* [TO DO]: The required output is the line with "Viewport: 1074px width, 377px" and each line that follows it to the end of the entries below, copied exactly and with nothing added.

────

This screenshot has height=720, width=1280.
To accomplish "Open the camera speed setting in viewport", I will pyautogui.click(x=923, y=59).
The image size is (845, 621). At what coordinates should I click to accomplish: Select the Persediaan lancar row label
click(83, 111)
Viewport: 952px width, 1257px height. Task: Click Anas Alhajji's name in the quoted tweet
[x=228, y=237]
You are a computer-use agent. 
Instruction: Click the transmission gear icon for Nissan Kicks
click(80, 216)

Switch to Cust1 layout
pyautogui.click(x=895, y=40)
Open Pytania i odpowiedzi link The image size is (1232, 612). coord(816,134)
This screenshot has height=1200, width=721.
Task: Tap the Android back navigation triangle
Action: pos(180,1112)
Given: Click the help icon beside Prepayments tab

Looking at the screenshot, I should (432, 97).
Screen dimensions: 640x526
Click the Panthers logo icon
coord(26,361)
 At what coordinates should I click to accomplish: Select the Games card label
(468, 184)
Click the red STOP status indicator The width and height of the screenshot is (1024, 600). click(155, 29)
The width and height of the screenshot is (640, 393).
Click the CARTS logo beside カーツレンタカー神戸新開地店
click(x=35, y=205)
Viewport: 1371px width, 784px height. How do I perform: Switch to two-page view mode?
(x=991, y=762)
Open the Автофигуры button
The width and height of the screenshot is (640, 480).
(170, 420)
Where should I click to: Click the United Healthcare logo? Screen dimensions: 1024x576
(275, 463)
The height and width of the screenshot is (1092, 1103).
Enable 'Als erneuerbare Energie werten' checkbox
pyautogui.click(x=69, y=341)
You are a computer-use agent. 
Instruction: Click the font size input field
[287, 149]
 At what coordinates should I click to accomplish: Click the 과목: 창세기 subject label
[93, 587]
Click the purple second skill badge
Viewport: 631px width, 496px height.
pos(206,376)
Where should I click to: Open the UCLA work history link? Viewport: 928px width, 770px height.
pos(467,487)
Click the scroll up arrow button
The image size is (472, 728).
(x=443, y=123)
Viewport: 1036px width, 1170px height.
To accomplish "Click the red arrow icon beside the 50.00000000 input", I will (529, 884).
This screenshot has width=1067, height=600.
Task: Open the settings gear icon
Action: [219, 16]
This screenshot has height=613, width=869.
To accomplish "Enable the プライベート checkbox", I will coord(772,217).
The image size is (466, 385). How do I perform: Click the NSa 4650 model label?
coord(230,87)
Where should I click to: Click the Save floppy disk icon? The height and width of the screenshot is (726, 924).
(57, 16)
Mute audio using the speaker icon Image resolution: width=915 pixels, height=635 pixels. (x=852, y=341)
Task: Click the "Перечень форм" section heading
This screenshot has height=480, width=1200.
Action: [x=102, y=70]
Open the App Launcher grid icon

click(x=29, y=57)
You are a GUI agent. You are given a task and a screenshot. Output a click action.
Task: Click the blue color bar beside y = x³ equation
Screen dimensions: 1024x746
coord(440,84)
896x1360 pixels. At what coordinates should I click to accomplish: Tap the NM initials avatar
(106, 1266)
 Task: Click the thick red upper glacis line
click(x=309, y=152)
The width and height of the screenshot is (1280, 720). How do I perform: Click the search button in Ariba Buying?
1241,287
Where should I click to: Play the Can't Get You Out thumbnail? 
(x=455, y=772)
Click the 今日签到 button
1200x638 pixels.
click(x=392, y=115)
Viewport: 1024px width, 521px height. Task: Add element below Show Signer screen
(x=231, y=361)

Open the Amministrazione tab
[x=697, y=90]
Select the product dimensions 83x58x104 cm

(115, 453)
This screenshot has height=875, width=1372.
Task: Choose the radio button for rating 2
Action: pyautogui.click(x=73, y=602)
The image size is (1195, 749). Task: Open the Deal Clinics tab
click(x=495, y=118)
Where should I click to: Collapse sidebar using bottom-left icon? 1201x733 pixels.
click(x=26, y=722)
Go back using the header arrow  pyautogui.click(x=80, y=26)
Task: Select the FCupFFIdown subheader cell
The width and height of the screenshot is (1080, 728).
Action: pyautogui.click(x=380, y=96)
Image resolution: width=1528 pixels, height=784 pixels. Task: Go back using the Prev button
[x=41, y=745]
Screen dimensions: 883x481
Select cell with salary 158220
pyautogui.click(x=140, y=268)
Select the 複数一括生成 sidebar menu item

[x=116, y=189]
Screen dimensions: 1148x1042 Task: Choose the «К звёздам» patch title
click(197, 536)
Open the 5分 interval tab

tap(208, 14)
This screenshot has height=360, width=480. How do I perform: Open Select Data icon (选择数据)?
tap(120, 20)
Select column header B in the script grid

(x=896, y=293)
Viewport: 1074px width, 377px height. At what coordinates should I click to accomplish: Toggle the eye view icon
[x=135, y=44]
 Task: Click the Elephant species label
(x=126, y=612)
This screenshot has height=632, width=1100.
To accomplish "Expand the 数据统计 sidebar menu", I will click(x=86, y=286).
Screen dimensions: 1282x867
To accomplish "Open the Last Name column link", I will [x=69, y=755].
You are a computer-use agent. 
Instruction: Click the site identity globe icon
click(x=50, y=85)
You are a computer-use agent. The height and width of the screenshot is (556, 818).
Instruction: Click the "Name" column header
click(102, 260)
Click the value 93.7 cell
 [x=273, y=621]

────

* [SOLUTION TO THIS PROBLEM]:
Viewport: 1074px width, 377px height. At what coordinates should I click to accomplish: Toggle the eye view icon
[x=135, y=44]
 Task: Click the Elephant species label
(x=126, y=612)
This screenshot has height=632, width=1100.
To accomplish "Expand the 数据统计 sidebar menu", I will click(x=86, y=286).
Screen dimensions: 1282x867
To accomplish "Open the Last Name column link", I will [x=69, y=755].
You are a computer-use agent. 
Instruction: Click the site identity globe icon
click(x=50, y=85)
You are a computer-use agent. The height and width of the screenshot is (556, 818).
Instruction: Click the "Name" column header
click(102, 260)
Click the value 93.7 cell
 [x=273, y=621]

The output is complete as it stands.